(Saved data entries)
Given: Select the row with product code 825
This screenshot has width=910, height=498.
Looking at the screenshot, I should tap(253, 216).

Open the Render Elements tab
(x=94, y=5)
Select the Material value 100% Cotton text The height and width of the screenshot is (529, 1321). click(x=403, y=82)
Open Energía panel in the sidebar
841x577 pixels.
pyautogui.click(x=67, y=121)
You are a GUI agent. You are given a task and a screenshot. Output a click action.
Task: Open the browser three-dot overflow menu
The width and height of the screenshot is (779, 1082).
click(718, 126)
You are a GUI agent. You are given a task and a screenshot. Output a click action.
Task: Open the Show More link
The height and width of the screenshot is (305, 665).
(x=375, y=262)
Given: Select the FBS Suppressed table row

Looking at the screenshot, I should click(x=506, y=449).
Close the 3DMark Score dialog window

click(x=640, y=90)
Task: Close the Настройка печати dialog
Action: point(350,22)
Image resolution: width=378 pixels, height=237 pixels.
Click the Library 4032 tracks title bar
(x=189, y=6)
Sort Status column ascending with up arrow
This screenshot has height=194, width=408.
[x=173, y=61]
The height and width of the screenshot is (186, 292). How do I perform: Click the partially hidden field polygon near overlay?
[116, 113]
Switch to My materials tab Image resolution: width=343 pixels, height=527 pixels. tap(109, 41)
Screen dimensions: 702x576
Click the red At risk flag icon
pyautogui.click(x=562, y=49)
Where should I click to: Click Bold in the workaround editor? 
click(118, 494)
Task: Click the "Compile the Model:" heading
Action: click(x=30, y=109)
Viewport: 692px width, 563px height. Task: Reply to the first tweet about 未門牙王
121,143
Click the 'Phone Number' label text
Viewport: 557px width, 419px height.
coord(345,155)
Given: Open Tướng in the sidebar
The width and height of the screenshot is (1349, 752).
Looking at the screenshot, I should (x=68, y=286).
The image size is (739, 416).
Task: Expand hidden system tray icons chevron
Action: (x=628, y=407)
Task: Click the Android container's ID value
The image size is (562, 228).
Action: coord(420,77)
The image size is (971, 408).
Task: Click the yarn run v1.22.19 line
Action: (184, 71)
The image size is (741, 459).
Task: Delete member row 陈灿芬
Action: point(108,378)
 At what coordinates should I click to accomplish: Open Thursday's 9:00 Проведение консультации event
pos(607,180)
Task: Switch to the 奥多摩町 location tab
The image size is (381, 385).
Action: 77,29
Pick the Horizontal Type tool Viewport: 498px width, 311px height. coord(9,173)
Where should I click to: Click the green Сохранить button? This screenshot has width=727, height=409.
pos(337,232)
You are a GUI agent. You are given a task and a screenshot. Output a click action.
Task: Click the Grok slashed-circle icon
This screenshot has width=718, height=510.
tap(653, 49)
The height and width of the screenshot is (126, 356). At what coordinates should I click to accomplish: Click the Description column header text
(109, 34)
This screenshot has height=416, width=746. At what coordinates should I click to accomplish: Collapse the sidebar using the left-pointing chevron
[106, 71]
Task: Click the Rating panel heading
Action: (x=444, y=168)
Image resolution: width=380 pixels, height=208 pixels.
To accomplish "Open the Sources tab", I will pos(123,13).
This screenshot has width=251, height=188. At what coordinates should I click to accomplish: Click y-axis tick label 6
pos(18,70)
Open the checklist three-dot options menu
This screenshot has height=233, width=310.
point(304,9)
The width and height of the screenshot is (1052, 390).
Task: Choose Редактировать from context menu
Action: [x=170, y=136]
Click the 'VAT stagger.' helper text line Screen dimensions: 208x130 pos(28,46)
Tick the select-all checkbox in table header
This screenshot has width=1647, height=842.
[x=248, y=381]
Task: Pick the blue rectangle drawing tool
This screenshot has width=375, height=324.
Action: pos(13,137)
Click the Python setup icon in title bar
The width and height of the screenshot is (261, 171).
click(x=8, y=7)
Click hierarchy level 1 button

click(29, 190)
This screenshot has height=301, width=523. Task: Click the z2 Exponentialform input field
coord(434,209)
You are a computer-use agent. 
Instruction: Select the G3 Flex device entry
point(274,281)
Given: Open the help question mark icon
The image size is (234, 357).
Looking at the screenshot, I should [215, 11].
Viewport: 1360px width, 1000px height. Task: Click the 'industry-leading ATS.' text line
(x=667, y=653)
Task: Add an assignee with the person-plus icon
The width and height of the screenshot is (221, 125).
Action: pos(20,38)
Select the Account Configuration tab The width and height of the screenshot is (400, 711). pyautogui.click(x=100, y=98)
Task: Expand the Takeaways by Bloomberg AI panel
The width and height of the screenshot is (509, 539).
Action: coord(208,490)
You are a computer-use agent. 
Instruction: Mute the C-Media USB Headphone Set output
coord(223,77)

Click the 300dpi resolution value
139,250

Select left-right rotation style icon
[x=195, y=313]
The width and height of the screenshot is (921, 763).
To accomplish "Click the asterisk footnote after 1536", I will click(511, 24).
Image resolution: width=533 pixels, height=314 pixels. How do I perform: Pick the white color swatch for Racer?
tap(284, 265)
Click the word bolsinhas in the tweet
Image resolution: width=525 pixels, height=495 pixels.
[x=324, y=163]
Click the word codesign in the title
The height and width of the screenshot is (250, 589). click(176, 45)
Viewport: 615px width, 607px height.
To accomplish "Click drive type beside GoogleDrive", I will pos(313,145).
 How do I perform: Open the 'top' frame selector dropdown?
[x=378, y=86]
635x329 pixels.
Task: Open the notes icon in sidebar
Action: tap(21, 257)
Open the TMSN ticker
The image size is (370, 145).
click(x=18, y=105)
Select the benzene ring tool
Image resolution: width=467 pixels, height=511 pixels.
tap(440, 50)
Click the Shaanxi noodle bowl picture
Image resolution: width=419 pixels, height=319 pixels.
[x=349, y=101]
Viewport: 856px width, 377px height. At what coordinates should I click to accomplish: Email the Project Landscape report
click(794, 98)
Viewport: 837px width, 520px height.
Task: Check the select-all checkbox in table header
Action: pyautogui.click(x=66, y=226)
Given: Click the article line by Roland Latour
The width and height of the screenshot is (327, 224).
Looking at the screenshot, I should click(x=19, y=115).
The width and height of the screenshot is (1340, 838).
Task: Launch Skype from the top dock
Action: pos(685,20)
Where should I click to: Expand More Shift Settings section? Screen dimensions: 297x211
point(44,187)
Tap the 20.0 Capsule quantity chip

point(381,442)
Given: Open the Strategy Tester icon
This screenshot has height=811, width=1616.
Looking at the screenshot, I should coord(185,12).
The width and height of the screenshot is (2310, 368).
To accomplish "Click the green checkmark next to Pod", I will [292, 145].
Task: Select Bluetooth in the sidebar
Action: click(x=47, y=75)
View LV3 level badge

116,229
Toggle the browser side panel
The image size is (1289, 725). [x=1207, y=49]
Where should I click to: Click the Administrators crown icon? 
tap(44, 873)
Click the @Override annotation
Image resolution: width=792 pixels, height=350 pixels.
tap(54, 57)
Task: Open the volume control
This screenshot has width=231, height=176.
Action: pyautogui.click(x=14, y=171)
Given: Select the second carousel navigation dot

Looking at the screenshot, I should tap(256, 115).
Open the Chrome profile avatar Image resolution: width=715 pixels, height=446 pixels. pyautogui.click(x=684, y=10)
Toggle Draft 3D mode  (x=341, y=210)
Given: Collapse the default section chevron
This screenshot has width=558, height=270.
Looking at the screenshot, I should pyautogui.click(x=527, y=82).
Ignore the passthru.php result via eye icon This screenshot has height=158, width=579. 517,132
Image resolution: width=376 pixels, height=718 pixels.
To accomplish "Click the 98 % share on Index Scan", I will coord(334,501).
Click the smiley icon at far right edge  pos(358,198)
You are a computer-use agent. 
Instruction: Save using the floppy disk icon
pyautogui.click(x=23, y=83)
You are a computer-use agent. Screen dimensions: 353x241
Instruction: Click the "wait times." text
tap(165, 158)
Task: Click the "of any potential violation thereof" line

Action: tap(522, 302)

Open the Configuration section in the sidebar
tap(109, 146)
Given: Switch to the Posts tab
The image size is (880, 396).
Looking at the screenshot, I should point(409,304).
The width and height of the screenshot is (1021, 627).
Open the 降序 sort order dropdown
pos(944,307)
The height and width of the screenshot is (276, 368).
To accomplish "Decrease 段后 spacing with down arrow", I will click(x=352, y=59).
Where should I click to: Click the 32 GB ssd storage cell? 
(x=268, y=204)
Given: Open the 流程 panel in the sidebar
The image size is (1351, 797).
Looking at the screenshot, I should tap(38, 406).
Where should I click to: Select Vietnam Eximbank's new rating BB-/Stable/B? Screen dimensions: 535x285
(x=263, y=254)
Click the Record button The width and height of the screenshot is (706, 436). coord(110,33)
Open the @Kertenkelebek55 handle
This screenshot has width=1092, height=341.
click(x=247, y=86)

◆ WHAT YOU SHOULD DO
Return every line above in which the string "Switch" occurs.

◆ RESULT OF THIS TASK
Switch to My materials tab Image resolution: width=343 pixels, height=527 pixels. tap(109, 41)
Task: Switch to the 奥多摩町 location tab
Given: Switch to the Posts tab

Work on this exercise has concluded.